Task input |
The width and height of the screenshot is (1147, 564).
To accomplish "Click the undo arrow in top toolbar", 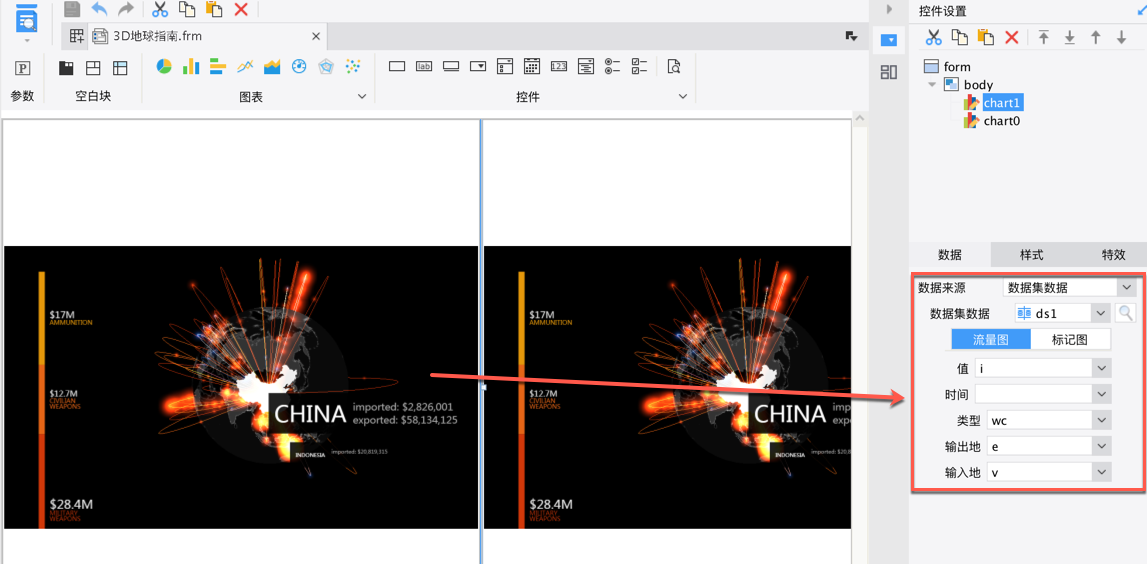I will point(99,9).
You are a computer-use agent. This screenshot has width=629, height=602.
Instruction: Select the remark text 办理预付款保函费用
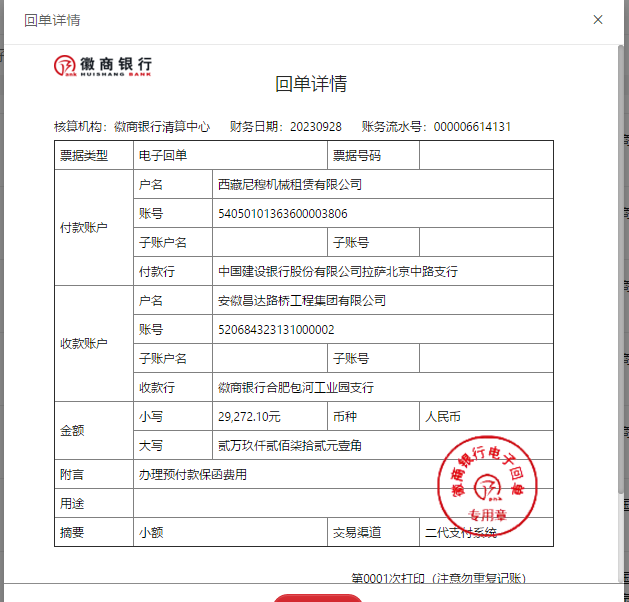(193, 475)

Task description | Give again, word for word, only the lines from the line containing "You are a computer-use" through the last line above, both included; leave the pictures out.

Your response |
You are a computer-use agent. This screenshot has width=629, height=602.
Instruction: Select the remark text 办理预付款保函费用
(193, 475)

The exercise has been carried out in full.